Si l’approche théorique du réseau est éclairante, il convient d’en préciser deux caractéristiques : premièrement, le réseau ne peut pas être assimilé à une structure préétablie dans laquelle s’intégreraient les personnes (directeur, journalistes, cinéastes, publics…). Il s’agit davantage d’un système de relations de proche en proche entre différents acteurs, qui vont en partie déterminer leur action par le fait d’appartenir à ce réseau mais aussi en fonction du contexte singulier dans lequel ils sont situés et de leur propre perception de ce contexte10. Ainsi, chacun des acteurs met en place des stratégies par le biais desquelles il se positionne par rapport aux autres ainsi qu’aux objets et aux réalités sociales qu’il perçoit. De plus, les acteurs qui constituent ce réseau n’ont pas tous la même importance. La figure du directeur occupe par exemple un statut privilégié dans la construction de l’identité du festival : énonciateur privilégié des discours qui renvoient à l’identité du festival, il est également celui qui est tenu pour responsable et doit répondre de la sélection des films qui forment le contenu identifiable du festival.

La deuxième précision qu’il convient d’ajouter au sujet du réseau concerne le fait que celui-ci se modifie dans le temps, ses éléments les plus mobiles étant évidemment les films. Ces derniers se déplacent entre des endroits topographiques au sein du festival, mais aussi entre des espaces institutionnels et des sphères de légitimation dont le festival ne constitue que l’un des passages. Le festival est ainsi situé au carrefour de deux échelles : celle de la réception locale ou régionale, point d’ancrage à partir duquel est évaluée la question du caractère inédit des films, et celle de leur circulation internationale. Inscrit dans le circuit de diffusion des films, le festival peut s’investir au niveau de la production et de la distribution de ces derniers.

A cette modélisation, qui place le festival au sein d’un réseau international, il convient d’ajouter une précision qui concerne l’agencement spatial de la manifestation elle-même. Relevons ainsi une évidence : le festival est aussi le lieu où se regroupent les festivaliers pour voir des films qui seront proposés. Le cadre dans lesquels les films sont vus fait partie des dimensions concrètes du festival (et des marqueurs identifiants pour ceux qui s’y rendent) et résulte des intentions des organisateurs en la matière11.

Le festival des films du Tiers-monde

L’ancrage local du festival est particulièrement déterminant dans le cas du FIFF. Celui-ci est d’abord conçu pour répondre à une carence vécue par ces instigateurs dans la situation du cinéma « non-hollywoodien »12 en Suisse. Le « Festival des films du Tiers-Monde » doit ainsi permettre de favoriser la réception de ces cinématographies13 « invisibles » auprès des spectateurs romands. L’ouverture sur des productions culturelles de ces pays a pour objectif de provoquer une prise de conscience politique des conditions de vie qui prévalent dans ces pays et des rapports de force géopolitiques dans lesquels ils sont inscrits14.

■ **Consignes**:
Recopiez sans aucune modification le passage du document sur le festival qui va de « La deuxième précision » jusqu'à « de ces derniers. » inclus.

■ **Données**:
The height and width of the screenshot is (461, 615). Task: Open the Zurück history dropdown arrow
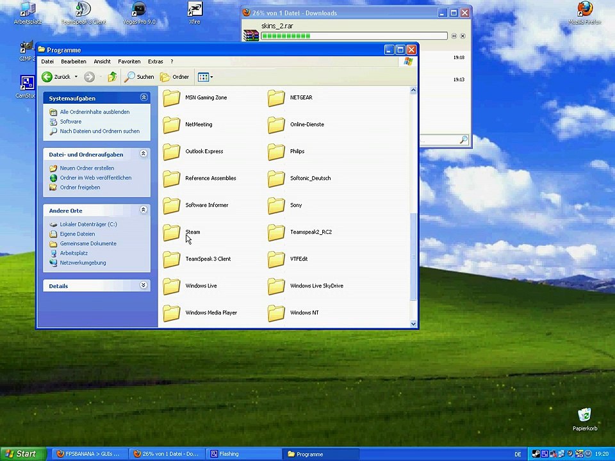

■ **Réponse**:
La deuxième précision qu’il convient d’ajouter au sujet du réseau concerne le fait que celui-ci se modifie dans le temps, ses éléments les plus mobiles étant évidemment les films. Ces derniers se déplacent entre des endroits topographiques au sein du festival, mais aussi entre des espaces institutionnels et des sphères de légitimation dont le festival ne constitue que l’un des passages. Le festival est ainsi situé au carrefour de deux échelles : celle de la réception locale ou régionale, point d’ancrage à partir duquel est évaluée la question du caractère inédit des films, et celle de leur circulation internationale. Inscrit dans le circuit de diffusion des films, le festival peut s’investir au niveau de la production et de la distribution de ces derniers.